Amazon Athena
Mix.install([
{:aws, "~> 0.13"},
{:uuid, "~> 1.1"},
{:hackney, "~> 1.20"},
{:explorer, "~> 0.9"},
{:kino, "~> 0.14"}
])
準備
alias Explorer.DataFrame
alias Explorer.Series
require Explorer.DataFrame
認証
access_key_id_input = Kino.Input.password("ACCESS_KEY_ID")
secret_access_key_input = Kino.Input.password("SECRET_ACCESS_KEY")

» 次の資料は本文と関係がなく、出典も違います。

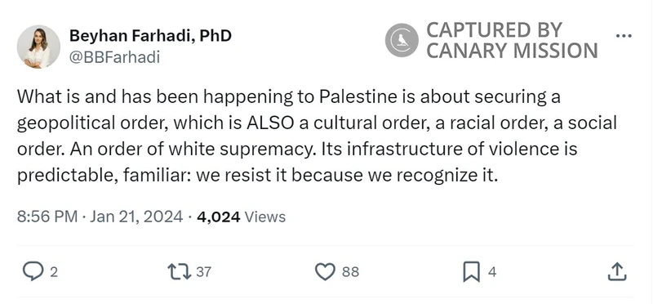This screenshot has width=653, height=304.
Task: Click the display name Beyhan Farhadi, PhD
Action: (x=150, y=36)
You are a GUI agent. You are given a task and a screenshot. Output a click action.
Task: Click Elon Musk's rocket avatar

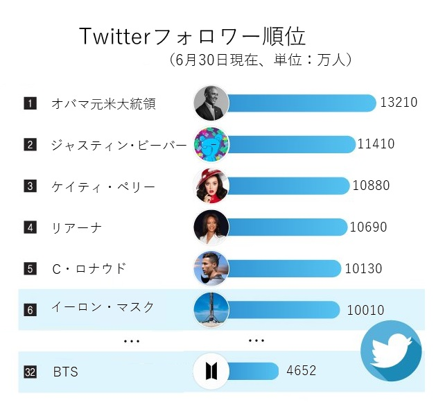click(x=211, y=310)
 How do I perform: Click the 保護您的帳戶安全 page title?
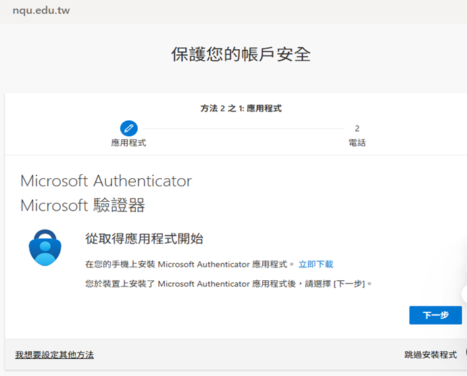(241, 55)
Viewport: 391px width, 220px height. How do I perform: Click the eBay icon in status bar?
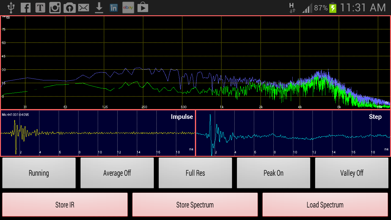coord(128,7)
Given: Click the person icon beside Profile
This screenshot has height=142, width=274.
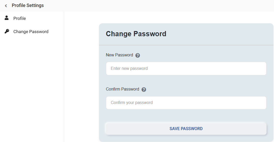Looking at the screenshot, I should coord(7,18).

region_input = Kino.Input.text("REGION")
[
access_key_id_input,
secret_access_key_input,
region_input
]
|> Kino.Layout.grid(columns: 3)
client =
AWS.Client.create(
Kino.Input.read(access_key_id_input),
Kino.Input.read(secret_access_key_input),
Kino.Input.read(region_input)
)
データ作成
wine_df = Explorer.Datasets.wine()
Kino.DataTable.new(wine_df)
# CSV に保存
csv_filename = "wine.csv"
DataFrame.to_csv(wine_df, csv_filename)
データアップロード
# バケット一覧の確認
buckets_res =
client
|> AWS.S3.list_buckets()
|> elem(1)
Kino.DataTable.new(buckets_res["ListAllMyBucketsResult"]["Buckets"]["Bucket"])

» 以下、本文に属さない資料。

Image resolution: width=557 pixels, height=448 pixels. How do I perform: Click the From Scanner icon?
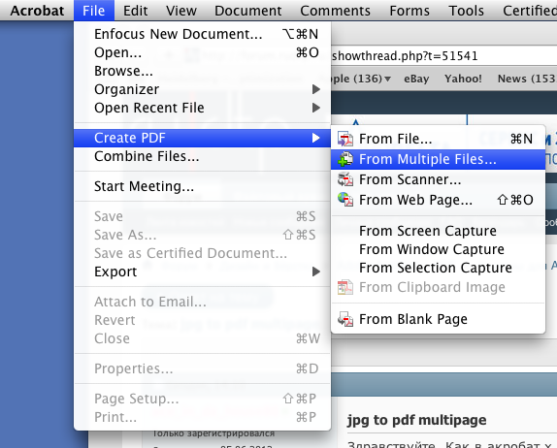click(345, 179)
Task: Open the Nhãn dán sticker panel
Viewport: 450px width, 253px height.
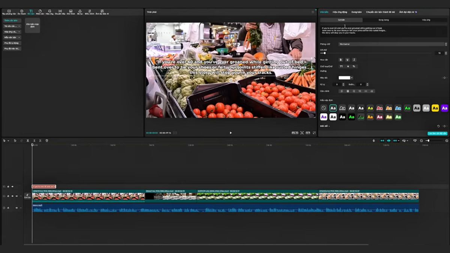Action: pyautogui.click(x=40, y=11)
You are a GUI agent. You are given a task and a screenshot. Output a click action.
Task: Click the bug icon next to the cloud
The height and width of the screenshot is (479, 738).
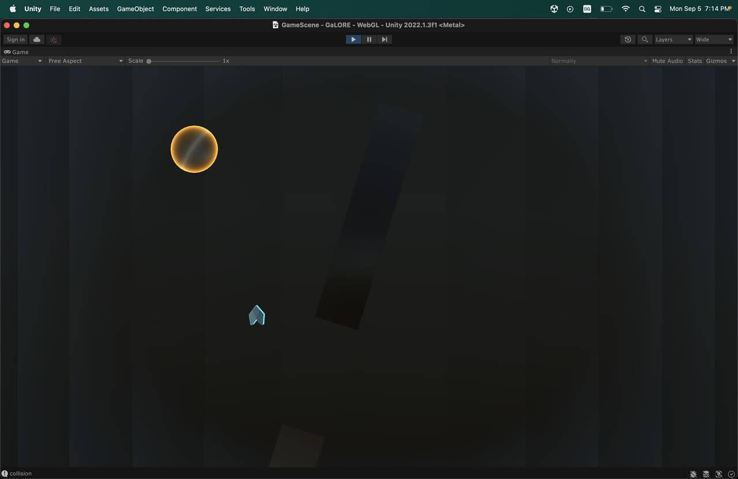click(54, 39)
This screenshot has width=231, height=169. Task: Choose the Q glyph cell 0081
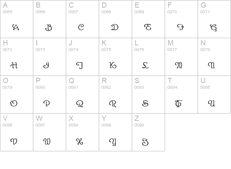[83, 94]
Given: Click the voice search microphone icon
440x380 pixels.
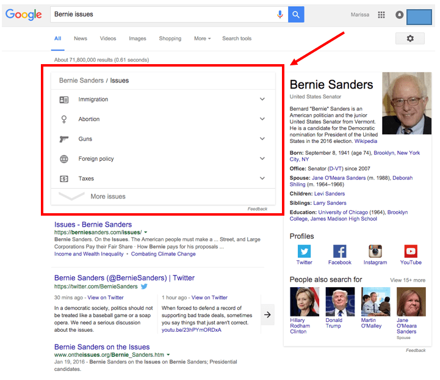Looking at the screenshot, I should tap(280, 14).
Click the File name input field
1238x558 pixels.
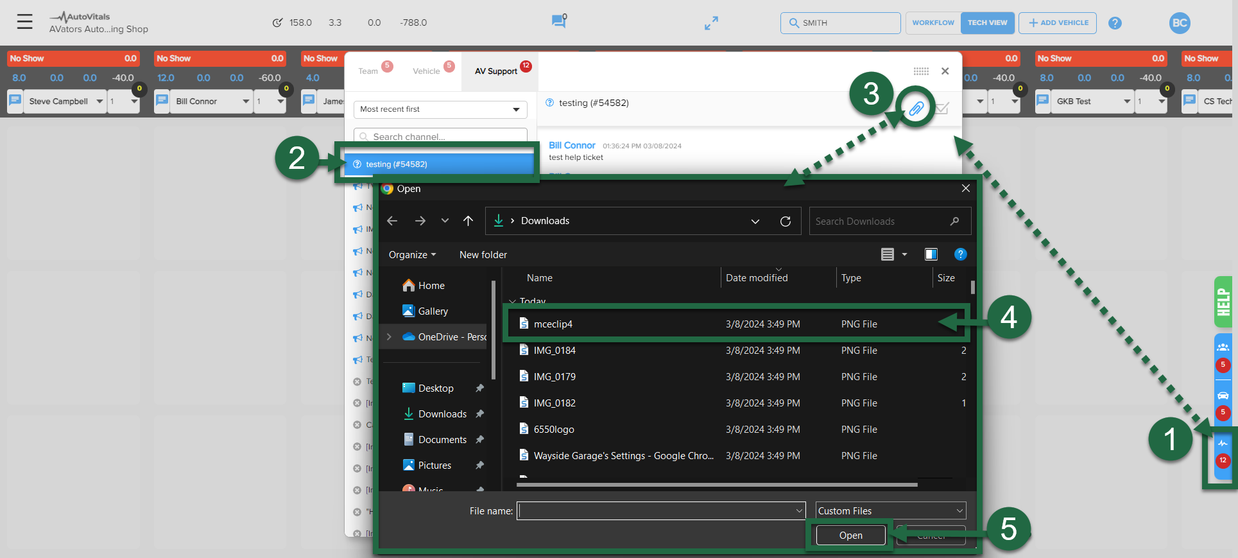tap(656, 511)
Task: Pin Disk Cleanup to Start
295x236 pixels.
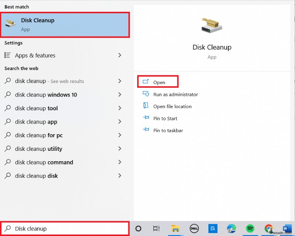Action: [165, 118]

bucket_name_input = Kino.Input.text("BUCKET_NAME")
bucket_name = Kino.Input.read(bucket_name_input)
athena_prefix = "athena/"
file = File.read!(csv_filename)
md5 = :crypto.hash(:md5, file) |> Base.encode64()
client
|> AWS.S3.put_object(
bucket_name,
athena_prefix <> csv_filename,
%{"Body" => file, "ContentMD5" => md5}
)
データベース定義
create_db_query = "CREATE DATABASE athena_sample"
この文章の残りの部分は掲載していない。